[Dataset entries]

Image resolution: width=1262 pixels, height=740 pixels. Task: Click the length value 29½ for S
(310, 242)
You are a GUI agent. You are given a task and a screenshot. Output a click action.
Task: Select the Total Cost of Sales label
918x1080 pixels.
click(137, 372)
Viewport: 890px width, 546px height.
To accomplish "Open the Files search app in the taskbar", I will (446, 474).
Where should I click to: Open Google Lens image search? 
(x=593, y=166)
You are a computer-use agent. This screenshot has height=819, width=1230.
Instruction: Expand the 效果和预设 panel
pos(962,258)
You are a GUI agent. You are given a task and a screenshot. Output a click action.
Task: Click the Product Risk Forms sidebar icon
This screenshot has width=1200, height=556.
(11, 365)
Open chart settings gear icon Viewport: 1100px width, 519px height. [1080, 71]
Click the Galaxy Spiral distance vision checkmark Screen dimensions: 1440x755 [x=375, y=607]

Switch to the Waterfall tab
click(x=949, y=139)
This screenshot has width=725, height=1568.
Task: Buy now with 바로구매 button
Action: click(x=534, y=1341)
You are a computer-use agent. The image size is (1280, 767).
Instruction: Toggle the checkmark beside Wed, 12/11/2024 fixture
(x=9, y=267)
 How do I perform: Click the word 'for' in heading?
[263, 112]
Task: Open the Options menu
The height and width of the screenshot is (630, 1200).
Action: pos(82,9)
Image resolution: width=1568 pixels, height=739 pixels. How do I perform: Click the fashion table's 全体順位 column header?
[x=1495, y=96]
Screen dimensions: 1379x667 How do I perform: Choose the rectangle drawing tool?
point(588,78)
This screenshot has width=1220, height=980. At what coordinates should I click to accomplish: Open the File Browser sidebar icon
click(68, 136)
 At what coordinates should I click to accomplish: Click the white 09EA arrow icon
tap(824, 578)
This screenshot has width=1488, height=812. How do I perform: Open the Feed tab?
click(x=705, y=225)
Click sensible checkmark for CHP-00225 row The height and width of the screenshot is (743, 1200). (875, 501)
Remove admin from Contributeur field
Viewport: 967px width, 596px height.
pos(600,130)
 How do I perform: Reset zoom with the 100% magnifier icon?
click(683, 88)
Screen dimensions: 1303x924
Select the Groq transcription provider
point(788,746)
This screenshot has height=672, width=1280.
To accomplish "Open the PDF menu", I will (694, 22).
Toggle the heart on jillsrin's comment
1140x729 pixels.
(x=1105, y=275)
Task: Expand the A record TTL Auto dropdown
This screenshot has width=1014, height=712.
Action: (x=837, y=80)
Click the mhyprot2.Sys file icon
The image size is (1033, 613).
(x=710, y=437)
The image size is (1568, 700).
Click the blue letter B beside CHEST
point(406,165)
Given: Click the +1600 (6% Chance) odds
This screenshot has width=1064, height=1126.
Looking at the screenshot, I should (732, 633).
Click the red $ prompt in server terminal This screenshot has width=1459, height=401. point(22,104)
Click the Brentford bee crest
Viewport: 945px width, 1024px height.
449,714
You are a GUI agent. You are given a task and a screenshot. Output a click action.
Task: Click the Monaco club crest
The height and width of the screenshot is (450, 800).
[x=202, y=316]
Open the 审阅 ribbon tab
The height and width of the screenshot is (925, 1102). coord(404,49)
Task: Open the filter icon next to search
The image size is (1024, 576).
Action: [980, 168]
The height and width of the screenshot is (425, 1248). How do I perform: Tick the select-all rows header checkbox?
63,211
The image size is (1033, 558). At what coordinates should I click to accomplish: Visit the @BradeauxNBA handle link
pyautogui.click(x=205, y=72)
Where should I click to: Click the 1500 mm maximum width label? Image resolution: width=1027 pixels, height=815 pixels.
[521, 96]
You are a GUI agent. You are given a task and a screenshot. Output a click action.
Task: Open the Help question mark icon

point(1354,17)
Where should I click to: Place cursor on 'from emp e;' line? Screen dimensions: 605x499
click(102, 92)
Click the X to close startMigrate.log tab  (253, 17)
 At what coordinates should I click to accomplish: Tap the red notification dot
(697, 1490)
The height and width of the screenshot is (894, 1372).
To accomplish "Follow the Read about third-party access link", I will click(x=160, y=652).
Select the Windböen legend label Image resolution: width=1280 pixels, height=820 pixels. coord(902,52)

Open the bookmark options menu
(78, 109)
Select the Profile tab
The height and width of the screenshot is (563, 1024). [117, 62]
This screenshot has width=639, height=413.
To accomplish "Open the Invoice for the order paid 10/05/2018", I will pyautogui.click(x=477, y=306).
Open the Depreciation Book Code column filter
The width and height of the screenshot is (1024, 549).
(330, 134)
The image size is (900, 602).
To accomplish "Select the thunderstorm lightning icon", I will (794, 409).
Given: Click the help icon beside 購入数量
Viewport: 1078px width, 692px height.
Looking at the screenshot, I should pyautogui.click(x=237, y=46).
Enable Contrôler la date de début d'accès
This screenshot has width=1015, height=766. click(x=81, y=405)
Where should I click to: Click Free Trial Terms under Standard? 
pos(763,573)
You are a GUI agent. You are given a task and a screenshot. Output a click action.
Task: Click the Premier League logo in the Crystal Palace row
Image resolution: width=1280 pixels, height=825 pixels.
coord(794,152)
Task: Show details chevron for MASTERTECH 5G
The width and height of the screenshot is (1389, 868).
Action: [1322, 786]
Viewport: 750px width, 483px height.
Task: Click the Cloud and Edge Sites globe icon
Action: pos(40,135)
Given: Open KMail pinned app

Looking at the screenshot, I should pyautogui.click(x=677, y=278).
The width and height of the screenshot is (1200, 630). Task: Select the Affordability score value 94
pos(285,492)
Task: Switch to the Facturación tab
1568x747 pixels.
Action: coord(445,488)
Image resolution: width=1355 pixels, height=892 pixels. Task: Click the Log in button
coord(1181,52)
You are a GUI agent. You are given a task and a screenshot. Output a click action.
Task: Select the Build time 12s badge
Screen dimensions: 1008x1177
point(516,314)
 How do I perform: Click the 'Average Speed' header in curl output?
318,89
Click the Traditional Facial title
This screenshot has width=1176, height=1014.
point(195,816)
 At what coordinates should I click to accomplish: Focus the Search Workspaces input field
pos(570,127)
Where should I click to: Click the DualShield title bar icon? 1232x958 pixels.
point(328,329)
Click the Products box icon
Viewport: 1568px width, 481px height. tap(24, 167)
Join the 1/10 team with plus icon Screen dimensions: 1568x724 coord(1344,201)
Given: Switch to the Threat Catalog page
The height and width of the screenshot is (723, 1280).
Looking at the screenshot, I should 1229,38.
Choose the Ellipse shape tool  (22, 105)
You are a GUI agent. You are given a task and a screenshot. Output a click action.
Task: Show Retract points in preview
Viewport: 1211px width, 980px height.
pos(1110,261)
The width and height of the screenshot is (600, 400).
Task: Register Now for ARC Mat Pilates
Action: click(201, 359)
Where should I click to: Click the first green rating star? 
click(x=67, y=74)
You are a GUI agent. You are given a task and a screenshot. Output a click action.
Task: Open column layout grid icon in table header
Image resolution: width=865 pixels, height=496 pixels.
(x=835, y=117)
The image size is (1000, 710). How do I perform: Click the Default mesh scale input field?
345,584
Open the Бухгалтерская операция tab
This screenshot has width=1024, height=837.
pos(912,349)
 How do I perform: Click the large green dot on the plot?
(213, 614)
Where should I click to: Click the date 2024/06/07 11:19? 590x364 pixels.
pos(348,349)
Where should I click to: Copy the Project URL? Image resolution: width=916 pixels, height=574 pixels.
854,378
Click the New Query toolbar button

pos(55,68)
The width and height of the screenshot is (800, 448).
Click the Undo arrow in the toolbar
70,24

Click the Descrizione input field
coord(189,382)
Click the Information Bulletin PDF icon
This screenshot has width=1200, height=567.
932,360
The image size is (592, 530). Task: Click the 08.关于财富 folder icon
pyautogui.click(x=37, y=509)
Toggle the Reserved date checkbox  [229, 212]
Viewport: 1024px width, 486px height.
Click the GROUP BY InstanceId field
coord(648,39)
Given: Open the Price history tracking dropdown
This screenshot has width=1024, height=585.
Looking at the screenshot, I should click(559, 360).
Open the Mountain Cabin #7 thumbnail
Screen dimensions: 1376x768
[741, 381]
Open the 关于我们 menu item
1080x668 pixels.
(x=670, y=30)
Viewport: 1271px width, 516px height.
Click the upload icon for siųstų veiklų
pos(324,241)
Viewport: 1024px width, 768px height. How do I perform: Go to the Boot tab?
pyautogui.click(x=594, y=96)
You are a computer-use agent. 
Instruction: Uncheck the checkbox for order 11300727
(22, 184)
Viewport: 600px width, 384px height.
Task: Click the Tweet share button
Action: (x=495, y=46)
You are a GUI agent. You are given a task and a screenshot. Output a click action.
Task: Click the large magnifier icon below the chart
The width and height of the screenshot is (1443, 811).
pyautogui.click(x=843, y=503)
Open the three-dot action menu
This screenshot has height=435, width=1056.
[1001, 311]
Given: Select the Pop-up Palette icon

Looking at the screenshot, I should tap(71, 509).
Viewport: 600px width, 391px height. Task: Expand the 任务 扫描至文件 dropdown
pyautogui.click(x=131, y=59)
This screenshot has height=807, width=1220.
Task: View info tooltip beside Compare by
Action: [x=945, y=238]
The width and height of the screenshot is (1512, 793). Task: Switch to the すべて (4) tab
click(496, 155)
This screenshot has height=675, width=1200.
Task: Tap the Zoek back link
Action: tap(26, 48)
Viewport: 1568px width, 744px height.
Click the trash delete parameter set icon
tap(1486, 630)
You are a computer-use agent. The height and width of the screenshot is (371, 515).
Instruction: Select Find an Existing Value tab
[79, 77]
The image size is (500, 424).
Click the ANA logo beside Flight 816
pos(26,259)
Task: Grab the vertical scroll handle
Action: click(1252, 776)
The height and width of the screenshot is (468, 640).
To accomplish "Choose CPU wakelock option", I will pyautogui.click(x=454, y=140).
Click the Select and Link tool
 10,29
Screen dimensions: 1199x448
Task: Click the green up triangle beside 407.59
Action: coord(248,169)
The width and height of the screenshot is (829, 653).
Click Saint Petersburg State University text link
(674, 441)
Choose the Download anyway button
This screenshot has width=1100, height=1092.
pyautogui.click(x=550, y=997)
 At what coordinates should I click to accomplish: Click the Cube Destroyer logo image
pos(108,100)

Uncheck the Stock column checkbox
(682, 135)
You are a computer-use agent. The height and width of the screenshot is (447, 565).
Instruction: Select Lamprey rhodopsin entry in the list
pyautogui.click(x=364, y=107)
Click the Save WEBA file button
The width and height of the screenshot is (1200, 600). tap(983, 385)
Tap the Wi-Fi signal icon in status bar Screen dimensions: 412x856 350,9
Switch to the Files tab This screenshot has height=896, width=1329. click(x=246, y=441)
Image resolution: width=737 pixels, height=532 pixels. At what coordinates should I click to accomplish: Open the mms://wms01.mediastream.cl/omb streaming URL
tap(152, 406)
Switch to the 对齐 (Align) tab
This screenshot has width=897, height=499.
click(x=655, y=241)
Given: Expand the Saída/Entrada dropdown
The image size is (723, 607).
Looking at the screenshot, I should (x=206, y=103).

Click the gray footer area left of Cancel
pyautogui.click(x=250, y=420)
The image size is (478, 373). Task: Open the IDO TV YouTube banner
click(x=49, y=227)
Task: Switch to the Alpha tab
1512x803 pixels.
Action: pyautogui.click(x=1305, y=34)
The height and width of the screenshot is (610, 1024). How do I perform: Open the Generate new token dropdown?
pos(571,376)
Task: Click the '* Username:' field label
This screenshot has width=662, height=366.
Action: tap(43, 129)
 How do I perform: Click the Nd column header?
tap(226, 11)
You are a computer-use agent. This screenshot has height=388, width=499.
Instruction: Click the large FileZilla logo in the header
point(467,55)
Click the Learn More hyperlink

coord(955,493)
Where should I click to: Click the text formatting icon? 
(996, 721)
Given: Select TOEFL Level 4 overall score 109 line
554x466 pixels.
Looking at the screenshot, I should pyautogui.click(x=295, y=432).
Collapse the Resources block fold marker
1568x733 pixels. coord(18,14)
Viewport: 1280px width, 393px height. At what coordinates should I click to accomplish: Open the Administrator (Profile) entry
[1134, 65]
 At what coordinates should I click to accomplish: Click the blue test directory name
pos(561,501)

• What the task asks: Please copy every line in the entries where "crest" appears.

• Exercise output:
Click the Brentford bee crest
Task: Click the Monaco club crest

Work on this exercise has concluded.